How does string expressions in C++ work?
Consider:
#include <iostream>
using namespace std;
int main(int argc, char *argv[]){
const char *tmp="hey";
delete [] tmp;
return 0;
}
Where and how is the "hey" expression stored and why is there segmentation fault when I attempt to delete it?
Where it's stored is left to the compiler to decide in this (somewhat special) case. However, it doesn't really matter to you - if you don't allocate memory with new, it's not very nice to attempt to deallocate it with delete. You cannot delete memory allocated in the way you have allocated it.
If you want to control the deallocation of that resource, you should use a std::string, or allocate a buffer using malloc().
You can't delete constant data. You would only call delete[] tmp if you had previously called new char[stringSize].
When you assign a const char * pointer to a constant string like "hey" in the example, the hey\0 sequence is stored as a static variable inside the binary itself. It cannot be deleted, and should not be manipulated. Depending on the architecture/operating system, it may segfault when manipulated.

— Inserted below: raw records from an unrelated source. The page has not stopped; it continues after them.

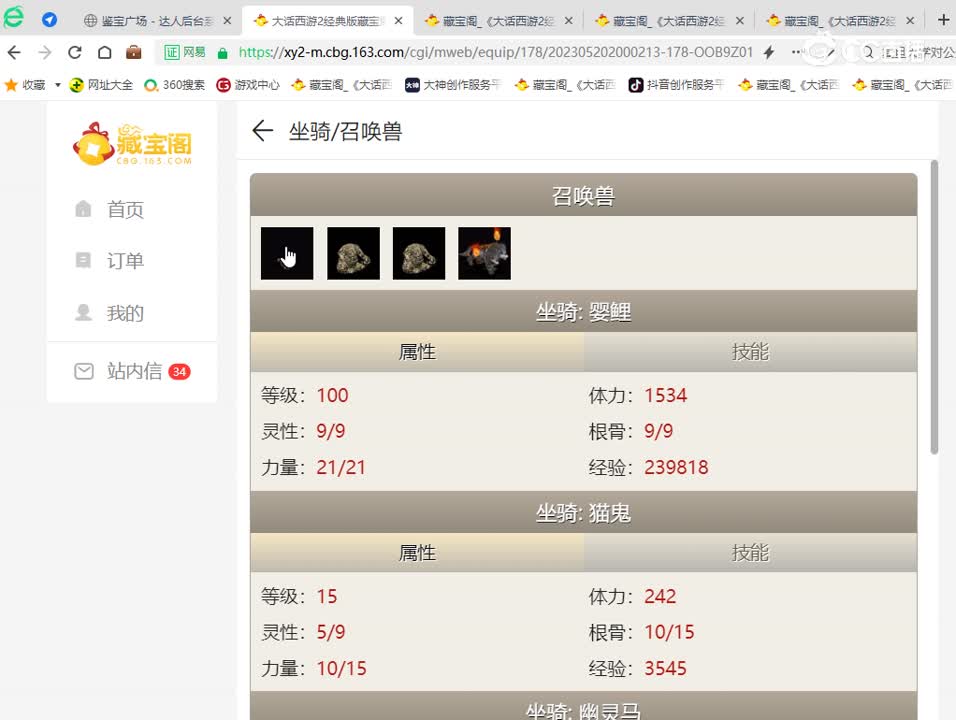Click the fiery summoned beast thumbnail
The height and width of the screenshot is (720, 956).
(484, 253)
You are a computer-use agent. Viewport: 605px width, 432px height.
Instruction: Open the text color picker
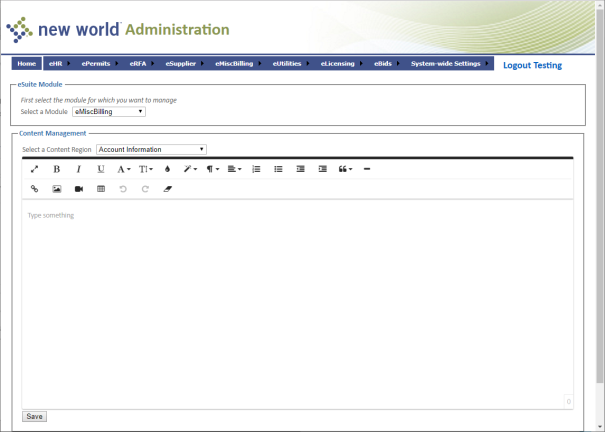click(x=167, y=169)
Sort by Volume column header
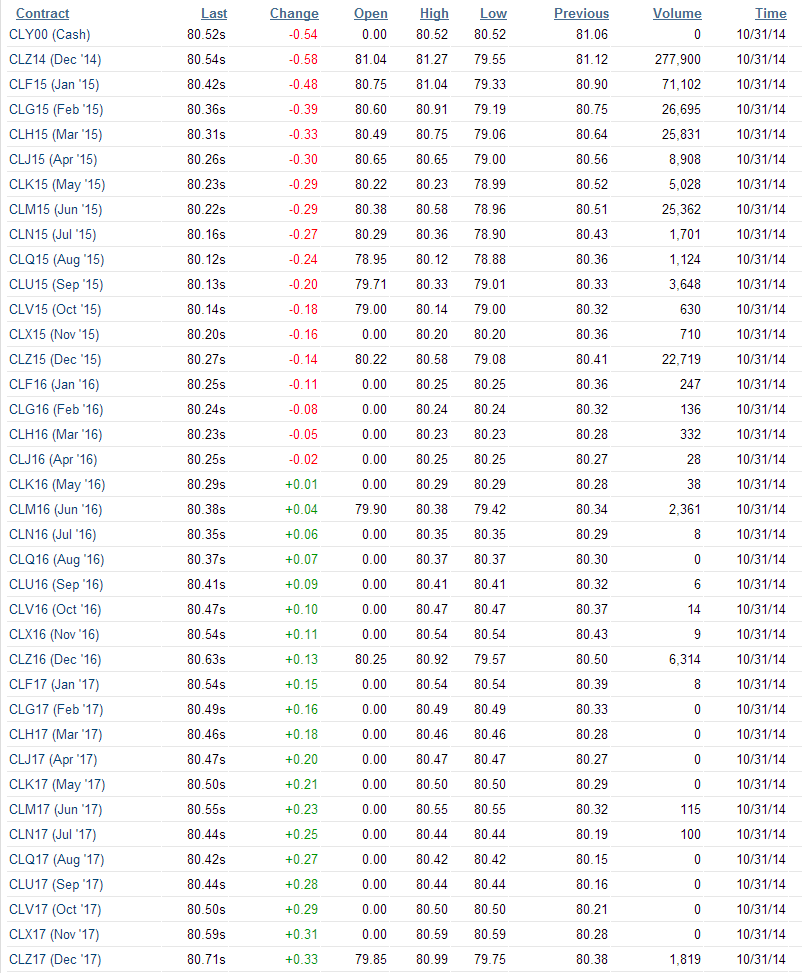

If you were to do const char[] tmp = "hey" then the data would be stored on the stack, and may be manipulated (but not deleted, as it will be freed once the stack clears: when the function returns).
Do not delete[] anything that isn't new[]'d.
You did not call new on the string. That is a potential memory leak anyway, for every new there is a delete, likewise same for malloc and free. You deleted a memory reference to a pointer that simple is a static array of chars, in the sense of the word.
Hope this helps, Best regards, Tom.
What happens is this.
"hey" means put string 'hey' into binary image somewhere and give me an address of it, which is the value of the expression ("hey"). It has type char*. At this address, you have 4 bytes. 'h', 'e', 'y', and 0 (0 is called conventional null-terminator. (nothing to do with the movie terminator) This is how string literals work in C.
You can pass this literal as such: "an address of a string".
You cannot delete it.
when you construct std::string("hey"), it takes this pointed string, and copies it elsewhere - into a newly allocated memory.
The "hey" is a string literal and is stored in the executable's data segment, which is mapped into memory of the process at load time. The particular part where literals live is mapped read-only. Here's a snippet of the assembly produced from your code with g++ -S:
...
.section .rodata
.LC0:
.string "hey"
.text
.align 2
...
So the data is indeed read-only, and attempt to manipulate it with delete leads to segfault.
The string "hey" has its space pre-allocated as part of the program, so it just appears when the program starts and disappears when the program ends.
If you want to see a program that allocates memory, uses it, then deletes it, then look at this:
#include <iostream>
using namespace std;
int main(int argc, char *argv[]){
const char *hey="hey";
char* tmp=new char[4]; // NB allocate 4 chars for "hey" plus a null terminator
strcpy(tmp,hey); // copies the string and null terminator
cout << tmp << endl;
delete [] tmp;
// must not use tmp now as it points to deallocated memory
// must not delete hey
return 0;
}
Notice how I happened to delete the new'd memory using tmp. I could have done this:
cout << tmp << endl;
hey = tmp;
delete [] hey;
It doesn't matter whether, in the end, we point to the new'd memory with hey or tmp, just as long as we delete it properly to avoid memory leaks.
const char *tmp="hey";
"hey" is stored in a read-only area of the Data Segment. When the application starts up "hey" will be mapped to the READ-ONLY memory page.
const char *tmp="hey";
delete [] tmp;
delete will access and change some allocation metadata.,
but "hey" in the READ-ONLY memory page.
Changing value in READ-ONLY is not allowed, so segmentation fault happened.